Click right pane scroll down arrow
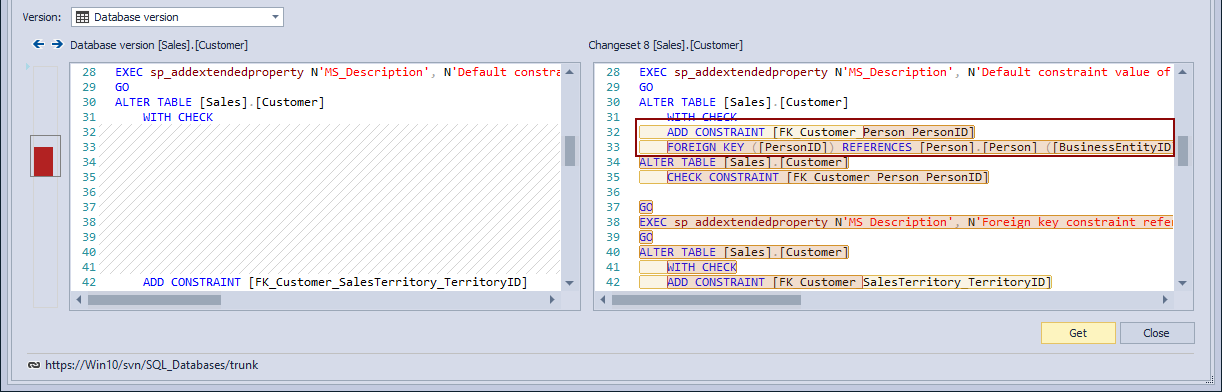click(1182, 283)
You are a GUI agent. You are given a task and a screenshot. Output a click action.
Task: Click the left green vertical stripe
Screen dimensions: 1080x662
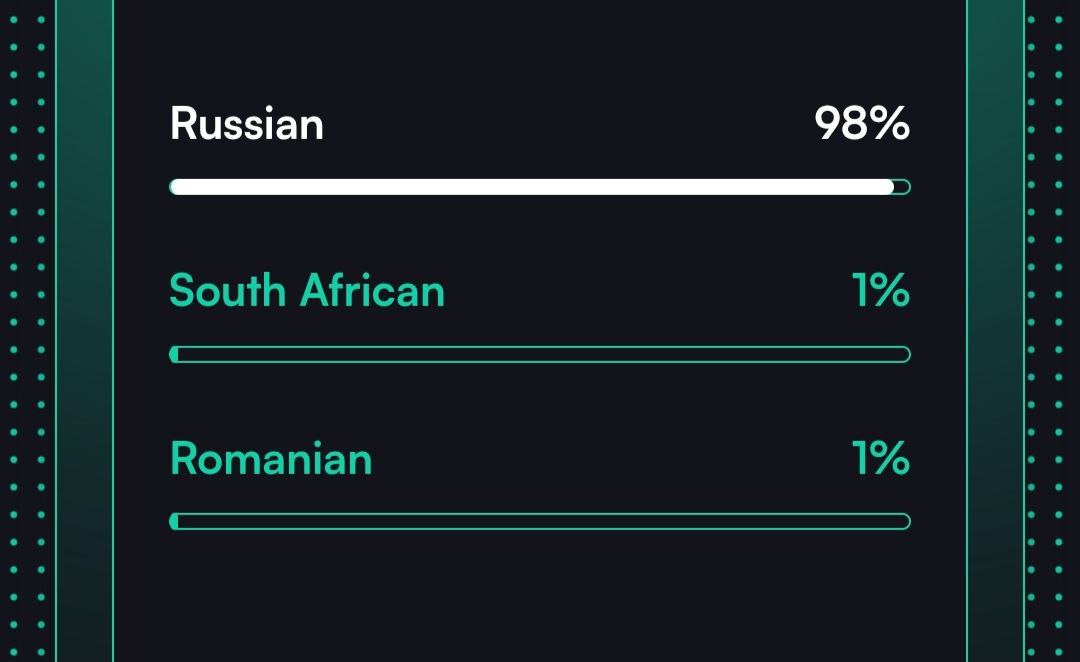coord(84,330)

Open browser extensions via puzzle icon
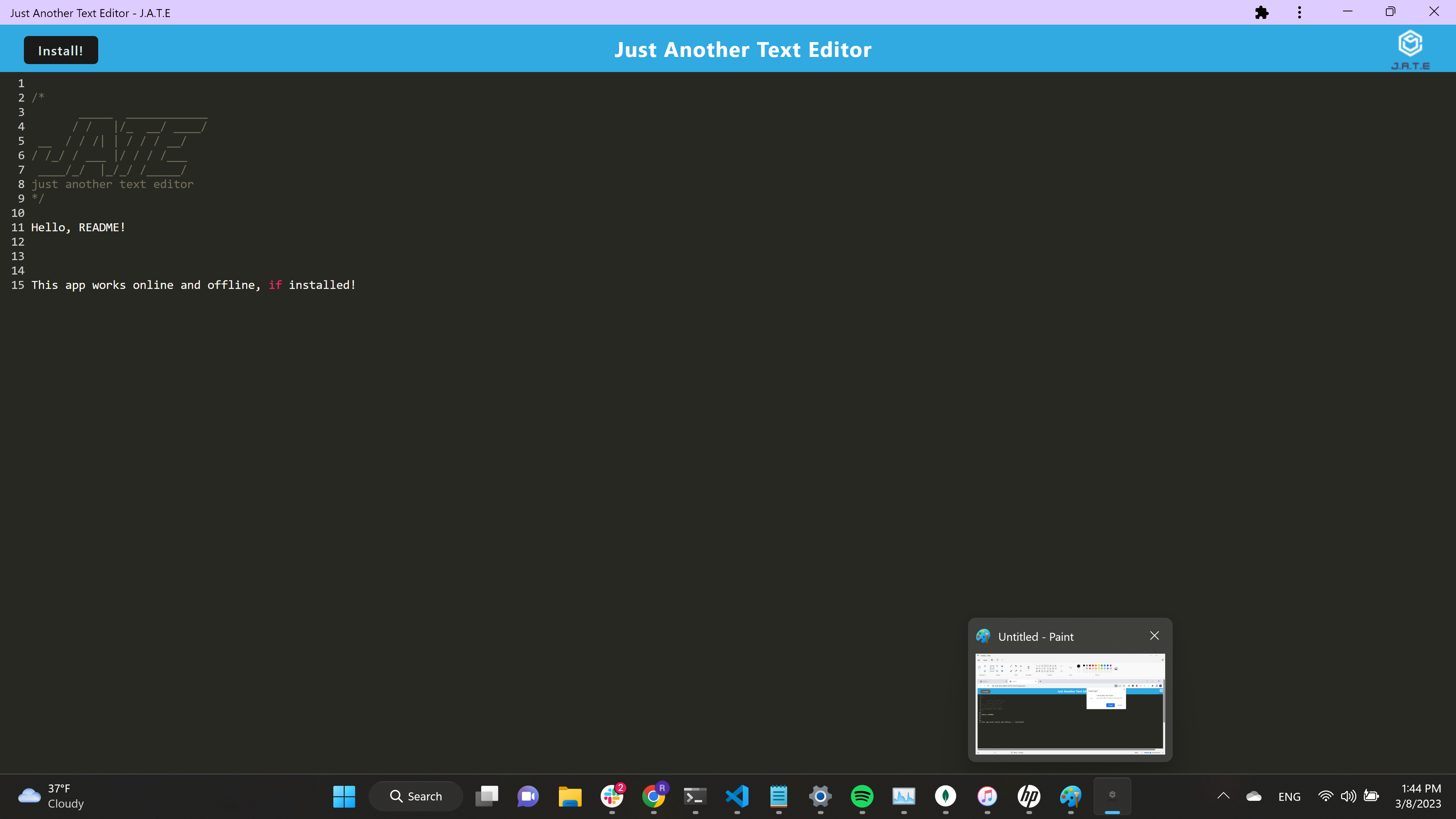point(1262,12)

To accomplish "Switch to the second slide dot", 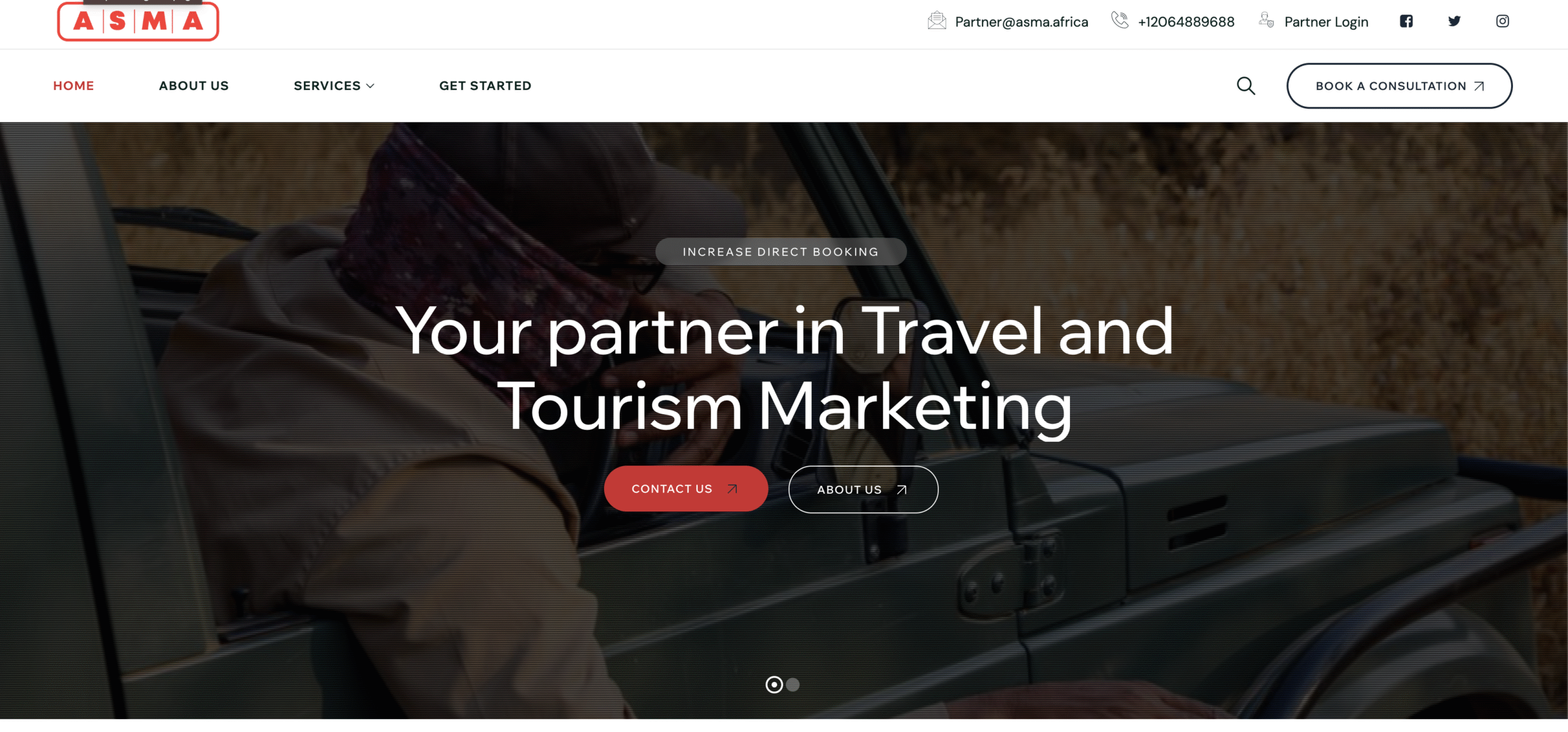I will pyautogui.click(x=793, y=684).
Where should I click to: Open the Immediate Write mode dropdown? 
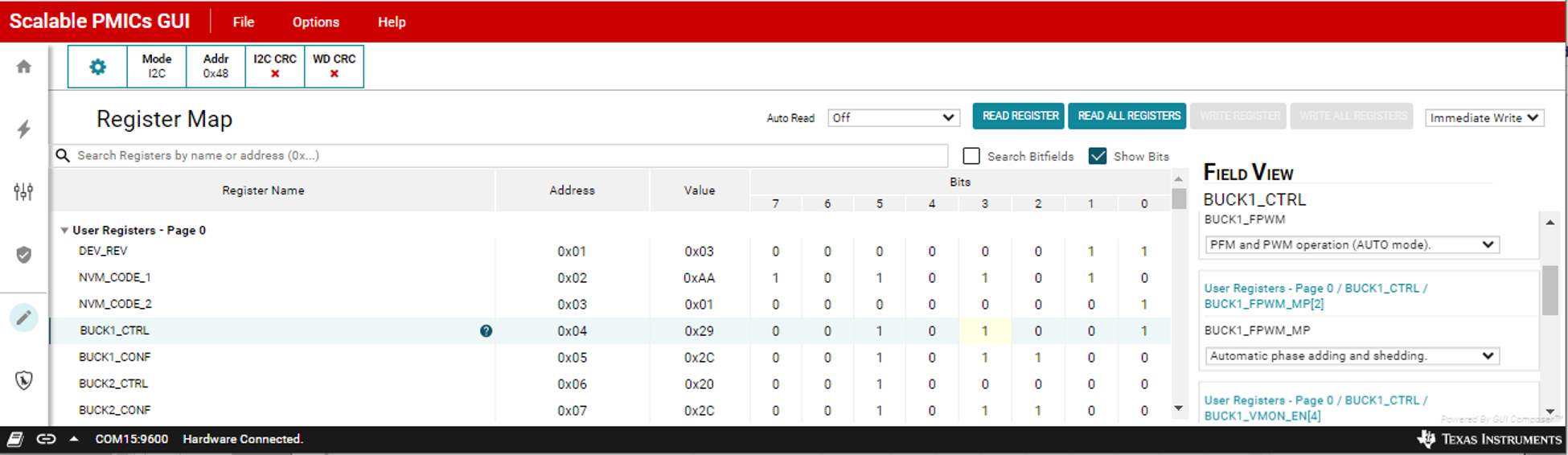1484,117

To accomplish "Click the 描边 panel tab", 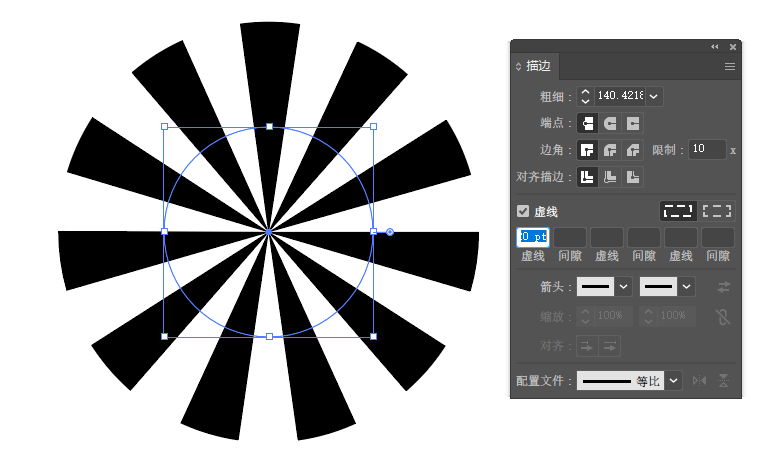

+ + + + + + +

§ **Set exercise**: Revise the records from the start down through the line with "point(1262,12)", replacing "stripe" with "bar" and keeping everything else unchanged. Omit the pictures from your answer.

§ **Answer to the problem**:
Click right pane scroll down arrow
click(1182, 283)
You are a GUI agent. You are given a task and a screenshot. Output a click action.
Task: Click the left green vertical bar
Screen dimensions: 1080x662
coord(84,330)

Open browser extensions via puzzle icon
point(1262,12)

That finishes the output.